Category Archives: All In One

Augvape AIO Review

The Augvape AIO (or all-in-one) was sent to me for review from Augvape. This is a refillable and easy-to-use kit designed especially for beginners. So let’s talk about it.

Specs:

  • Size: 117.5mm x 24.5mm
  • Minimum 0.2 ohms
  • Power: 30 watts
  • Material: Zinc alloy
  • Colors: White, Black, and Silver
  • Price: $29.99 from VaporDNA

In The Box:

  • Augvape AIO
  • USB Cable
  • User Manual
  • 2 x coils

It’s a Little Funny Looking

As with anything in the vape industry, looks are subjective. Personally, I’m not a fan of the shape of the Augvape AIO. It’s small and comfortable to hold, but it just a little funny looking to me. But that’s just my opinion.
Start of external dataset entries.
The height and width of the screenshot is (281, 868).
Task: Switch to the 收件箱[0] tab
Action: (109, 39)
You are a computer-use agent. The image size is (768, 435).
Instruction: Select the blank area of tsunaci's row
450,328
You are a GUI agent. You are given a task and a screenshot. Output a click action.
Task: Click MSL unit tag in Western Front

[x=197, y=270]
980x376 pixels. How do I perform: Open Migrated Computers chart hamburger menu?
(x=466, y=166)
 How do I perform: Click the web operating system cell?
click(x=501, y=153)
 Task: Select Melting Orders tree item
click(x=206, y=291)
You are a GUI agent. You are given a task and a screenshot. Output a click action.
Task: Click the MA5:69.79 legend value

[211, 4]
It’s 4.6 inches tall and close to an inch wide, so it’s pretty compact and easy to carry around.

To turn on the Augvape AIO, press the firing button four times fast.
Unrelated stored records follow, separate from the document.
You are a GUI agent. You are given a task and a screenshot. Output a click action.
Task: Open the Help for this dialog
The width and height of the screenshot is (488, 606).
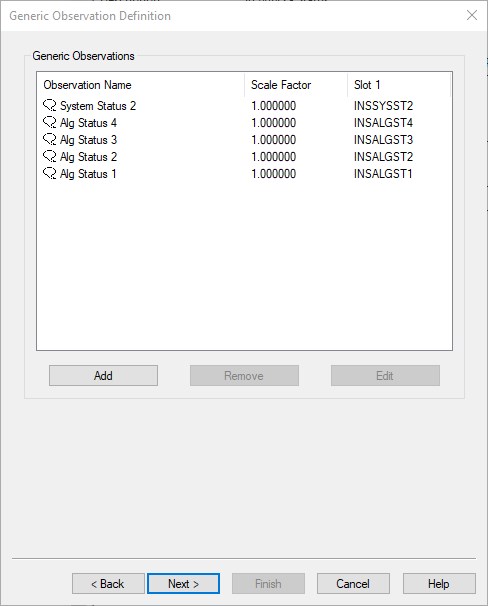(439, 584)
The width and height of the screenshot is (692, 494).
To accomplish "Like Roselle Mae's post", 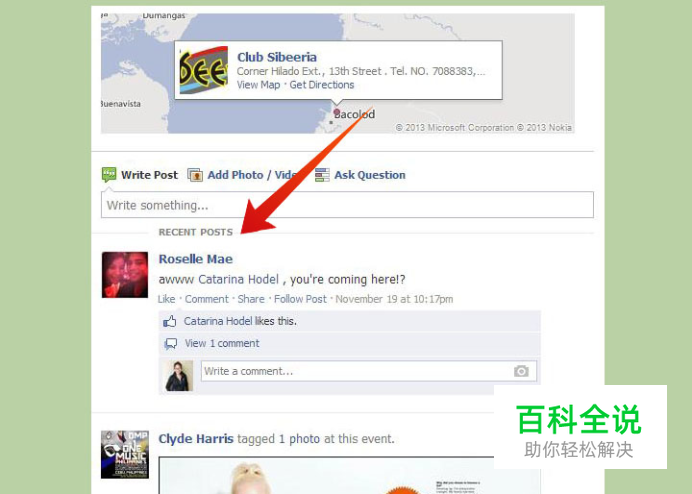I will tap(166, 299).
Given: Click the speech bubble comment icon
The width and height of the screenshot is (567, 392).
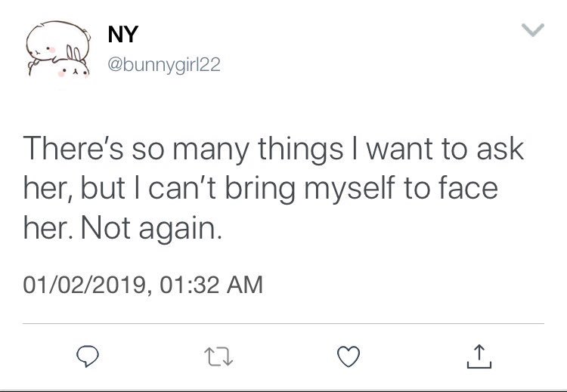Looking at the screenshot, I should 84,354.
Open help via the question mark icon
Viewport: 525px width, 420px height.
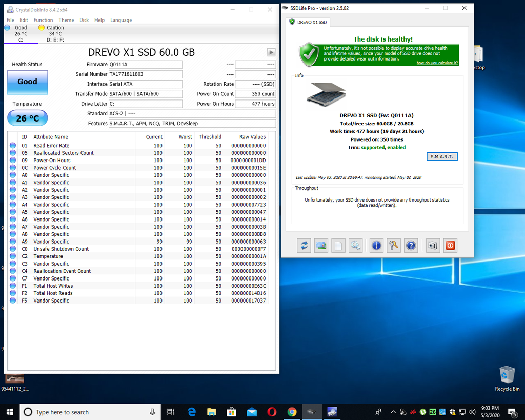coord(411,246)
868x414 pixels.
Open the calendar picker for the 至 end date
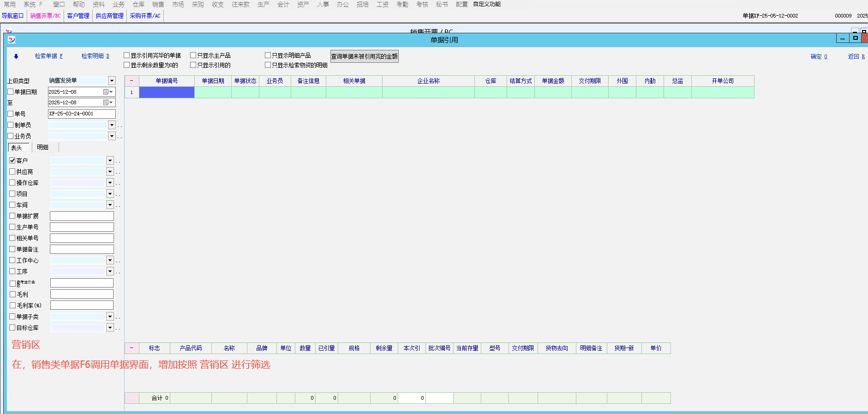pos(108,102)
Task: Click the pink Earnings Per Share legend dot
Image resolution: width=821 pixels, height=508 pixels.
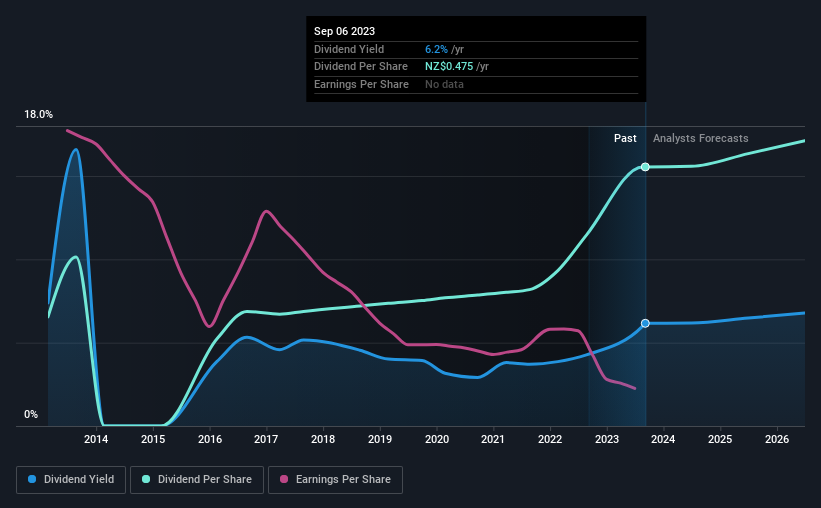Action: pyautogui.click(x=283, y=480)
The LED Light Is In a Strange Place

The LED is on the opposite side of the button, which I think can be a con for some people. If you fire with your thumb, you’ll be able to see the LED light while you’re vaping, but you won’t if you fire with your index finger. And when you turn the device on or off, you won’t be able see the LED light to confirm that it’s on or off without turning it around really fast to catch the light. That’s been pretty annoying in my experience.
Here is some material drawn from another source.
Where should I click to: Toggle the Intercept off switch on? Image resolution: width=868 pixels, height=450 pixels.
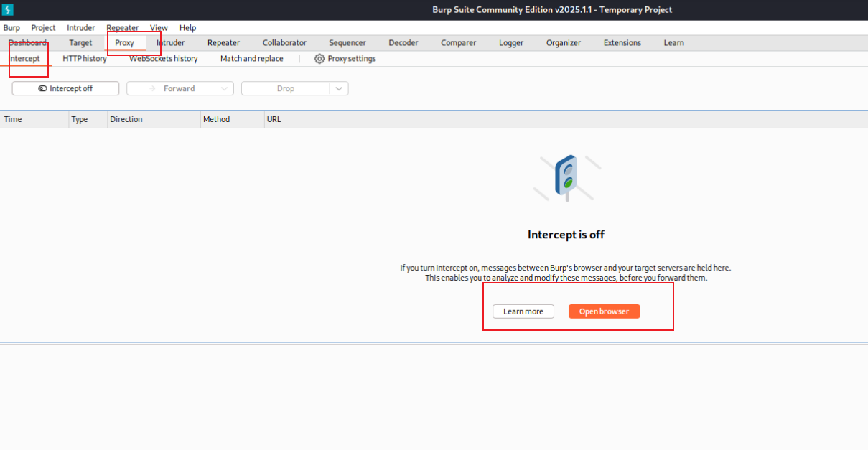[x=65, y=88]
There are two colors on the LED. Blue tells you that it has a good charge and red tells you that battery is nearly dead.

Mouthpiece

The drip tip is a standard 510 drip tip, so you can use your own if you want. There’s nothing special about the included tip, but it’s comfortable to use, so I have no complaints. That fits right into the top cap.

The Super Loose Airflow Control Ring

The top cap screws into the top of the device. This has your airflow control ring which moves left to right and stops on either side. It’s reaalllly loose, so you’ll have to adjust it every time it comes out of your pocket. It’s so loose that you might even have to adjust it in-between hits. That’s a really big con of the device.

Aside from the looseness, the adjustable airflow works well. Wide open and you get a pretty loose mouth to lung or a restricted lung draw. And of course you can shut it down if you want a really tight draw. I personally find that I like it set all the way down to where I can barely tell that it’s open. The restriction is perfect for me and works great for using high-nicotine e-juice.

The bottom of the top cap holds the pre-built coil.

Just screw the coil head on and that’s it. There is a little o-ring between the coil and chimney section to prevent leaking.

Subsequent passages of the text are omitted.